◆ **DOCUMENT EXTRACT**:

Hello @baloola , we have a problem with the browser link https://catalog.eoxhub.fairicube.eu/. Specifically, I can access a resource navigating the browser, but when I try to access it directly using the URL, I receive error 404. For example, the resource "JPEG images to numpy array transformation" under no-ML collection can be seen navigating the browser, but https://catalog.eoxhub.fairicube.eu/collections/no-ML%20collection/items/JPEG_to_numpy_transformation returns 404 error. This also happens with other resources. Can you help?

KathiSchleidt commented 1 year ago

@baloola as FAIRiCUBE Hub is now formally operational, I'd appreciate components such as the catalog to be available and functioning!!!

Btw - what's status on dataset metadata? From what I see, the catalog is still restricted to what's already available via EDC

baloola commented 1 year ago

@cozzolinoac11 the issue was casued from the main stac-browser repo, it is fixed now. could you please try accessing the links again and confirm?

◆ **SHORT TASK 1**: From the catalog thread, copy the stretch from "baloola commented 1" through "again and confirm?" word for word.
◆ **SHORT TASK 2**:
Answer these questions using the catalog thread:
(a) In which collection does the resource "JPEG images to numpy array transformation" appear?
(b) According to KathiSchleidt, what is the catalog still restricted to?
(c) According to baloola, where did the issue come from?
◆ **SHORT TASK 3**: Continue the catalog thread about the 404 error from its last comment.

◆ **PROVIDED RECORDS**:
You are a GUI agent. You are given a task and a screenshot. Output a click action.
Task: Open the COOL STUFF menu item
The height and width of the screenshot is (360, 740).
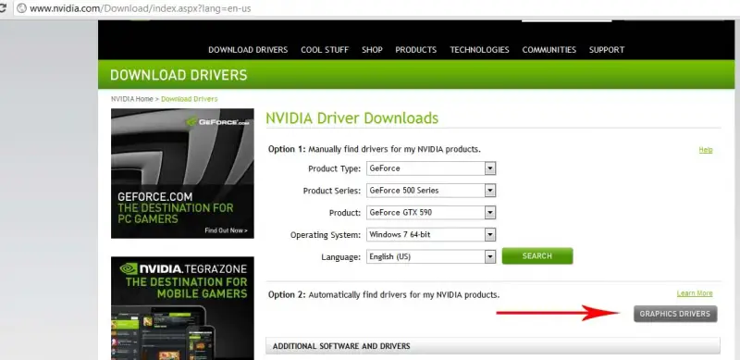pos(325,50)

--

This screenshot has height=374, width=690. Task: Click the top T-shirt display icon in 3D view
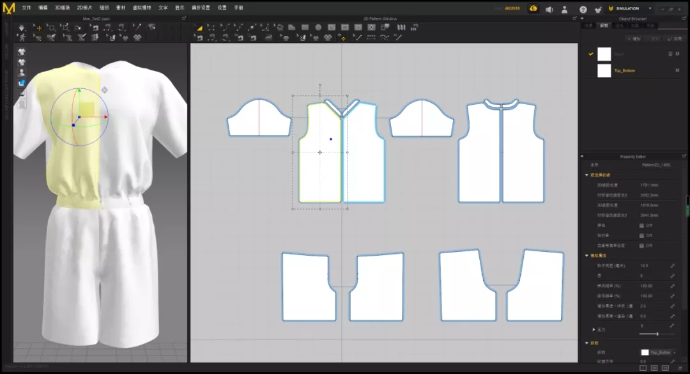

---

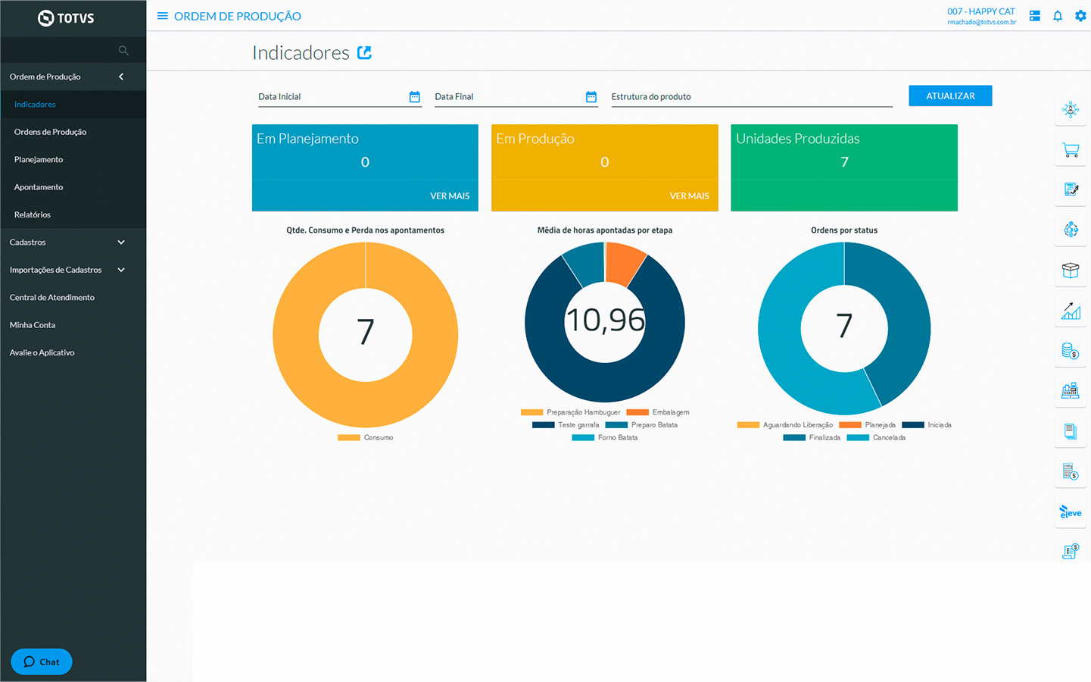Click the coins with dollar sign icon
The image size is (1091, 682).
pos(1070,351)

◆ **RIGHT ANSWER 1**:
baloola commented 1 year ago

@cozzolinoac11 the issue was casued from the main stac-browser repo, it is fixed now. could you please try accessing the links again and confirm?

◆ **RIGHT ANSWER 2**:
(a) The no-ML collection.
(b) What's already available via EDC.
(c) The main stac-browser repo.

◆ **RIGHT ANSWER 3**:
cozzolinoac11 commented 1 year ago

Hi @baloola Yes, it works correctly now. Can we then add the item stac-json files to the resource-metadata/stac folder so that we can see them automatically in the catalog?

baloola commented 1 year ago

I'm running a script in github action to inject data-access items, do you want me to do the same here ? If so, maybe you can open an issue and assign me :)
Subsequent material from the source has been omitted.